** Assigned task **
From the first line to the last, please write out the data exactly.

Collected data:
+===+

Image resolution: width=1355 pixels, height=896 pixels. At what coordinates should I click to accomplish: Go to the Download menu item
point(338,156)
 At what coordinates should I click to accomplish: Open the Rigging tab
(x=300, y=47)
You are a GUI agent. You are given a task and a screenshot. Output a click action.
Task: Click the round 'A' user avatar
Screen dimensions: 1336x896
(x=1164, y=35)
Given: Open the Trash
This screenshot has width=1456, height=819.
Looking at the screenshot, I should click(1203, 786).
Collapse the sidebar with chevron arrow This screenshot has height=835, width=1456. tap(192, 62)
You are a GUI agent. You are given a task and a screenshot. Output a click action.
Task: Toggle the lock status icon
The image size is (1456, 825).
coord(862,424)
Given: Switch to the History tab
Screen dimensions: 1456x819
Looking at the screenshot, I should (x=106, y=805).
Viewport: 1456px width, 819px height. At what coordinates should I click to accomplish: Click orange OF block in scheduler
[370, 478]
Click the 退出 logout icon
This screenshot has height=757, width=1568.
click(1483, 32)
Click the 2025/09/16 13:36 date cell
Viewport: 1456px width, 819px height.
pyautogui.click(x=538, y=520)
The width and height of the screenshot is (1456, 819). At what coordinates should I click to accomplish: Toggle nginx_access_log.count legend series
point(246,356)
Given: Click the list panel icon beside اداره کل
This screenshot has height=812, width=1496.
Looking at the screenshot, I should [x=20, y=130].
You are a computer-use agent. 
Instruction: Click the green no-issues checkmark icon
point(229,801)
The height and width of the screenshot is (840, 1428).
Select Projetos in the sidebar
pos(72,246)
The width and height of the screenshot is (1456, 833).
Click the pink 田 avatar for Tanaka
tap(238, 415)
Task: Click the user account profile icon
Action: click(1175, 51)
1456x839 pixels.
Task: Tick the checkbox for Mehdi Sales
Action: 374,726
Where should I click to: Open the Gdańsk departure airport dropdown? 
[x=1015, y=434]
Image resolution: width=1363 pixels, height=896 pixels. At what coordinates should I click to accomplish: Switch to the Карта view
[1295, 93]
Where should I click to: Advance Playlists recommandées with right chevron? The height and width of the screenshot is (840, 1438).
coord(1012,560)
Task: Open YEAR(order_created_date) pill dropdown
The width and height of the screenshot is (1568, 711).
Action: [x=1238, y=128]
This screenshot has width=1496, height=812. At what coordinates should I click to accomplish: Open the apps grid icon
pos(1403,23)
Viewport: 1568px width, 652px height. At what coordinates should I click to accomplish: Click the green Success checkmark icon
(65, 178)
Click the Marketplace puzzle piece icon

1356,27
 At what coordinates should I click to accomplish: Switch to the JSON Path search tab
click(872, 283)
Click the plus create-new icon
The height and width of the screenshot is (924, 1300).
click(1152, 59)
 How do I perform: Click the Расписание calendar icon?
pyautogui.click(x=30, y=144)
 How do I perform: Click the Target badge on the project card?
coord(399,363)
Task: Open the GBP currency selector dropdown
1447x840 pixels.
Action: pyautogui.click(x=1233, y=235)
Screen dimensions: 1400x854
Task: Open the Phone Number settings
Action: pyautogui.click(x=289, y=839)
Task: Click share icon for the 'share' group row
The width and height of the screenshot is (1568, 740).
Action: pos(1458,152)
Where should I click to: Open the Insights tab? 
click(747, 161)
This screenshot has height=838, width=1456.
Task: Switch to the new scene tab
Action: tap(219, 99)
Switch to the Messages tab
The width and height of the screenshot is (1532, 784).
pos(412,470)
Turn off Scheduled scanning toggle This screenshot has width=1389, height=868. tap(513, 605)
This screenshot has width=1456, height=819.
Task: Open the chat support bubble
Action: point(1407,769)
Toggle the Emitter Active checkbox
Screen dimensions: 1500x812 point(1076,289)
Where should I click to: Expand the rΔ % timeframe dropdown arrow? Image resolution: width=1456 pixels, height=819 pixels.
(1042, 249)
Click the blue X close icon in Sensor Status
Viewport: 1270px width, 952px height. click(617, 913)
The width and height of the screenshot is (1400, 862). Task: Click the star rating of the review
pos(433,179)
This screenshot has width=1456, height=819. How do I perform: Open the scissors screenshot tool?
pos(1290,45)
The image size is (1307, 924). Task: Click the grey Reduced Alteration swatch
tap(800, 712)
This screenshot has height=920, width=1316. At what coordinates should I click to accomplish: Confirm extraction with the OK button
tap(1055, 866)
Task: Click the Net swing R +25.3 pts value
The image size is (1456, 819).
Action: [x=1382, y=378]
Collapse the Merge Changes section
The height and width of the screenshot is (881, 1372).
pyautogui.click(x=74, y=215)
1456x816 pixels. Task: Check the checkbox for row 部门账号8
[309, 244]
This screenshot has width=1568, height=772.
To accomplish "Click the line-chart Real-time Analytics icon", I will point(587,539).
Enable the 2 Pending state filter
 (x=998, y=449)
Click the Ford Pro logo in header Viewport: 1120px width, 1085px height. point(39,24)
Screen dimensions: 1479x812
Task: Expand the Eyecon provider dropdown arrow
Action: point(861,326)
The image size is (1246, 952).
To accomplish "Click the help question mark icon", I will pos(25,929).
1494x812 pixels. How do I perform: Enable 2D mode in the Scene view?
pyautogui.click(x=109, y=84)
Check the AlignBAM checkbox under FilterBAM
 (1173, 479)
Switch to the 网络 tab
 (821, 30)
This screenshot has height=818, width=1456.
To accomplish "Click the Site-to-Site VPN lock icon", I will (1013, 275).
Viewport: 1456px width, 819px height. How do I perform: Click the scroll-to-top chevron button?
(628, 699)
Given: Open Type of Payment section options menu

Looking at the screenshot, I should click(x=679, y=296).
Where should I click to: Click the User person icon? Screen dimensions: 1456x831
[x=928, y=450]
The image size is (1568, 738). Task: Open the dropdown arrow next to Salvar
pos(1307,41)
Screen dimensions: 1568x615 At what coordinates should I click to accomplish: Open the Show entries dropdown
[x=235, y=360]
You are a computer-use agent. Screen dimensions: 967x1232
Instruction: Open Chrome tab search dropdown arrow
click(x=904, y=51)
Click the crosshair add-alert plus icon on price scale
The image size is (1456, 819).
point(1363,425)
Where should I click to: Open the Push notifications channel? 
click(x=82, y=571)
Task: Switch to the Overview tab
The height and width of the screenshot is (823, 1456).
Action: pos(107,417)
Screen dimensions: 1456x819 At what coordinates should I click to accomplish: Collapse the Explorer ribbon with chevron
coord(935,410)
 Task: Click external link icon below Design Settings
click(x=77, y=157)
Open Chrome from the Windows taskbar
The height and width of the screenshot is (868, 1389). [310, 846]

+===+

** Problem solution **
Image resolution: width=1355 pixels, height=896 pixels. At what coordinates should I click to accomplish: Go to the Download menu item
point(338,156)
 At what coordinates should I click to accomplish: Open the Rigging tab
(x=300, y=47)
You are a GUI agent. You are given a task and a screenshot. Output a click action.
Task: Click the round 'A' user avatar
Screen dimensions: 1336x896
(x=1164, y=35)
Given: Open the Trash
This screenshot has width=1456, height=819.
Looking at the screenshot, I should click(1203, 786).
Collapse the sidebar with chevron arrow This screenshot has height=835, width=1456. tap(192, 62)
You are a GUI agent. You are given a task and a screenshot. Output a click action.
Task: Toggle the lock status icon
The image size is (1456, 825).
coord(862,424)
Given: Switch to the History tab
Screen dimensions: 1456x819
Looking at the screenshot, I should (x=106, y=805).
Viewport: 1456px width, 819px height. At what coordinates should I click to accomplish: Click orange OF block in scheduler
[370, 478]
Click the 退出 logout icon
This screenshot has height=757, width=1568.
click(1483, 32)
Click the 2025/09/16 13:36 date cell
Viewport: 1456px width, 819px height.
pyautogui.click(x=538, y=520)
The width and height of the screenshot is (1456, 819). At what coordinates should I click to accomplish: Toggle nginx_access_log.count legend series
point(246,356)
Given: Click the list panel icon beside اداره کل
This screenshot has height=812, width=1496.
Looking at the screenshot, I should [x=20, y=130].
You are a computer-use agent. 
Instruction: Click the green no-issues checkmark icon
point(229,801)
The height and width of the screenshot is (840, 1428).
Select Projetos in the sidebar
pos(72,246)
The width and height of the screenshot is (1456, 833).
Click the pink 田 avatar for Tanaka
tap(238, 415)
Task: Click the user account profile icon
Action: click(1175, 51)
1456x839 pixels.
Task: Tick the checkbox for Mehdi Sales
Action: 374,726
Where should I click to: Open the Gdańsk departure airport dropdown? 
[x=1015, y=434]
Image resolution: width=1363 pixels, height=896 pixels. At what coordinates should I click to accomplish: Switch to the Карта view
[1295, 93]
Where should I click to: Advance Playlists recommandées with right chevron? The height and width of the screenshot is (840, 1438).
coord(1012,560)
Task: Open YEAR(order_created_date) pill dropdown
The width and height of the screenshot is (1568, 711).
Action: [x=1238, y=128]
This screenshot has width=1496, height=812. At what coordinates should I click to accomplish: Open the apps grid icon
pos(1403,23)
Viewport: 1568px width, 652px height. At what coordinates should I click to accomplish: Click the green Success checkmark icon
(65, 178)
Click the Marketplace puzzle piece icon

1356,27
 At what coordinates should I click to accomplish: Switch to the JSON Path search tab
click(872, 283)
Click the plus create-new icon
The height and width of the screenshot is (924, 1300).
click(1152, 59)
 How do I perform: Click the Расписание calendar icon?
pyautogui.click(x=30, y=144)
 How do I perform: Click the Target badge on the project card?
coord(399,363)
Task: Open the GBP currency selector dropdown
1447x840 pixels.
Action: pyautogui.click(x=1233, y=235)
Screen dimensions: 1400x854
Task: Open the Phone Number settings
Action: pyautogui.click(x=289, y=839)
Task: Click share icon for the 'share' group row
The width and height of the screenshot is (1568, 740).
Action: pos(1458,152)
Where should I click to: Open the Insights tab? 
click(747, 161)
This screenshot has height=838, width=1456.
Task: Switch to the new scene tab
Action: tap(219, 99)
Switch to the Messages tab
The width and height of the screenshot is (1532, 784).
pos(412,470)
Turn off Scheduled scanning toggle This screenshot has width=1389, height=868. tap(513, 605)
This screenshot has width=1456, height=819.
Task: Open the chat support bubble
Action: point(1407,769)
Toggle the Emitter Active checkbox
Screen dimensions: 1500x812 point(1076,289)
Where should I click to: Expand the rΔ % timeframe dropdown arrow? Image resolution: width=1456 pixels, height=819 pixels.
(1042, 249)
Click the blue X close icon in Sensor Status
Viewport: 1270px width, 952px height. click(617, 913)
The width and height of the screenshot is (1400, 862). Task: Click the star rating of the review
pos(433,179)
This screenshot has width=1456, height=819. How do I perform: Open the scissors screenshot tool?
pos(1290,45)
The image size is (1307, 924). Task: Click the grey Reduced Alteration swatch
tap(800, 712)
This screenshot has height=920, width=1316. At what coordinates should I click to accomplish: Confirm extraction with the OK button
tap(1055, 866)
Task: Click the Net swing R +25.3 pts value
The image size is (1456, 819).
Action: [x=1382, y=378]
Collapse the Merge Changes section
The height and width of the screenshot is (881, 1372).
pyautogui.click(x=74, y=215)
1456x816 pixels. Task: Check the checkbox for row 部门账号8
[309, 244]
This screenshot has width=1568, height=772.
To accomplish "Click the line-chart Real-time Analytics icon", I will point(587,539).
Enable the 2 Pending state filter
 (x=998, y=449)
Click the Ford Pro logo in header Viewport: 1120px width, 1085px height. point(39,24)
Screen dimensions: 1479x812
Task: Expand the Eyecon provider dropdown arrow
Action: point(861,326)
The image size is (1246, 952).
To accomplish "Click the help question mark icon", I will pos(25,929).
1494x812 pixels. How do I perform: Enable 2D mode in the Scene view?
pyautogui.click(x=109, y=84)
Check the AlignBAM checkbox under FilterBAM
 (1173, 479)
Switch to the 网络 tab
 (821, 30)
This screenshot has height=818, width=1456.
To accomplish "Click the Site-to-Site VPN lock icon", I will (1013, 275).
Viewport: 1456px width, 819px height. How do I perform: Click the scroll-to-top chevron button?
(628, 699)
Given: Open Type of Payment section options menu

Looking at the screenshot, I should click(x=679, y=296).
Where should I click to: Click the User person icon? Screen dimensions: 1456x831
[x=928, y=450]
The image size is (1568, 738). Task: Open the dropdown arrow next to Salvar
pos(1307,41)
Screen dimensions: 1568x615 At what coordinates should I click to accomplish: Open the Show entries dropdown
[x=235, y=360]
You are a computer-use agent. Screen dimensions: 967x1232
Instruction: Open Chrome tab search dropdown arrow
click(x=904, y=51)
Click the crosshair add-alert plus icon on price scale
The image size is (1456, 819).
point(1363,425)
Where should I click to: Open the Push notifications channel? 
click(x=82, y=571)
Task: Switch to the Overview tab
The height and width of the screenshot is (823, 1456).
Action: pos(107,417)
Screen dimensions: 1456x819 At what coordinates should I click to accomplish: Collapse the Explorer ribbon with chevron
coord(935,410)
 Task: Click external link icon below Design Settings
click(x=77, y=157)
Open Chrome from the Windows taskbar
The height and width of the screenshot is (868, 1389). [310, 846]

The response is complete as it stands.